Earliest known stone version of Ten Commandments auctioned in USA for $ 850 thousand

The earliest known stone inscription of the Ten Commandments was sold at the auction Heritage in California, USA, for$ 850 thousand, reports the site of the auction.

Described as a "national treasure" of Israel, the stone was first uncovered in 1913 during excavations for a railroad station near Yavneh in Israel and is the only intact tablet version of the Commandments thought to exist. It lists nine of the 10 commonly known Biblical Commandments from the Book of Exodus, with an additional Commandment to worship on the sacred mountain of Mount Gerizim, near Nablus, which is a now a city in the West Bank.

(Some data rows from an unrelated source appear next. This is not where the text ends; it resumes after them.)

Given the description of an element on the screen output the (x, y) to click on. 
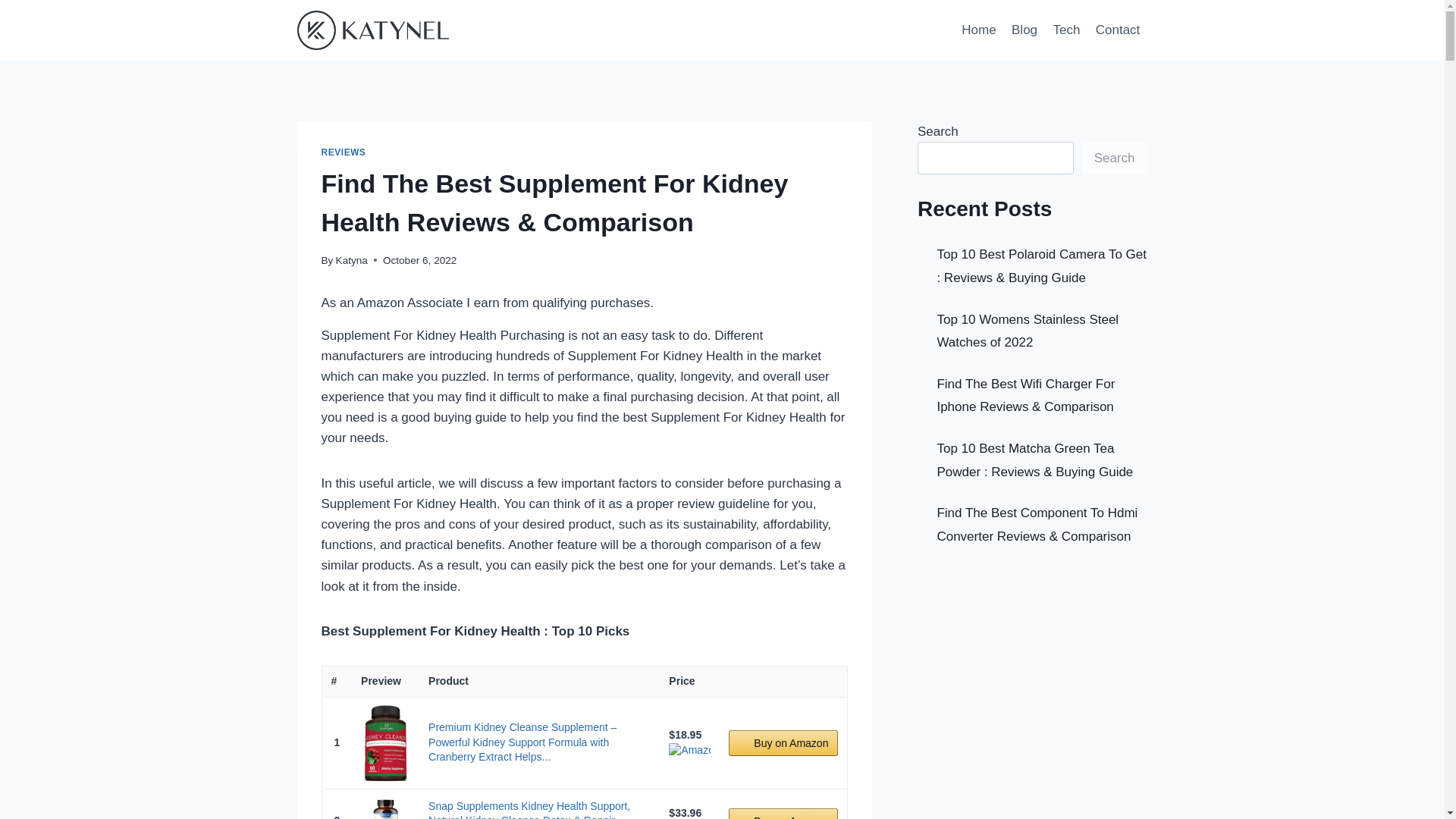
Buy on Amazon (783, 742)
Buy on Amazon (783, 813)
REVIEWS (343, 152)
Contact (1117, 30)
Home (978, 30)
Blog (1024, 30)
Amazon Prime (689, 749)
Buy on Amazon (783, 742)
Buy on Amazon (783, 813)
Katyna (352, 260)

The two-foot-square (0.18 square meter), 115-pound (52 kg) marble slab is inscribed in an early Hebrew script called Samaritan and most likely adorned a Samaritan synagogue or home in the ancient town of Jabneel, Palestine, which is now Yavneh in modern Israel.

The tablet's home was either destroyed by the Romans between 400 and 600 AD, or by the Crusaders in the 11th century, and that the stone had lain buried in the rubble of the ruins for centuries before its discovery near Yavneh.
The workmen who found it did not recognize its importance and either sold or gave it to a local Arab man, who set the stone into the threshold of a room leading to his inner courtyard, with the inscription facing up.

Thirty years later, in 1943, the man's son sold the stone to a Mr. Y. Kaplan, a municipal archaeologist. The latter immediately recognized its importance as an extremely rare 'Samaritan Decalogue,' one of five such known stone inscriptions that date to the late Roman-Byzantine era (300-640 AD) or just after the Muslim invasion of the seventh century AD.

Kaplan eventually sold the stone to an American, Rabbi Saul Deutsch, who took it to the US and put it on display at his Living Torah Museum in Brooklyn, New York.

Described as a "National Treasure" by Israel, its export was approved under a special permit issued in 2005 by the Israel Antiquities Authority (IAA).

The only stipulation is that the stone can be sold to a third party, but only on condition that it be placed on public display "where all can view it and enjoy."